Na nagraniu, które opublikowane zostało w internecie, widać, jak kilkunastu komandosów z pokładu samolotu C-130 Hercules skacze ze spadochronami z wysokości 1600 stóp, czyli około pół kilometra. Jednemu z żołnierzy spadochron nie rozwija się jednak prawidłowo - z powodu splątanych linek czasza spadochronu się nie rozkłada, a mężczyzna spada na ziemię.
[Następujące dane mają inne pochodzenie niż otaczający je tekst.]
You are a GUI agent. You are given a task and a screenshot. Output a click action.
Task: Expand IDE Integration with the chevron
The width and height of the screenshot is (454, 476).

Jak jednak poinformowały lokalne media, komandos o imieniu Prada Salman Krisnes Sinaga zdołał przeżyć ten upadek. Według relacji starał się "wylądować najlepiej, jak potrafi", by zwiększyć swoje szanse na przeżycie, ostatecznie uderzając w ziemię pośladkami, po czym został natychmiast przewieziony do szpitala.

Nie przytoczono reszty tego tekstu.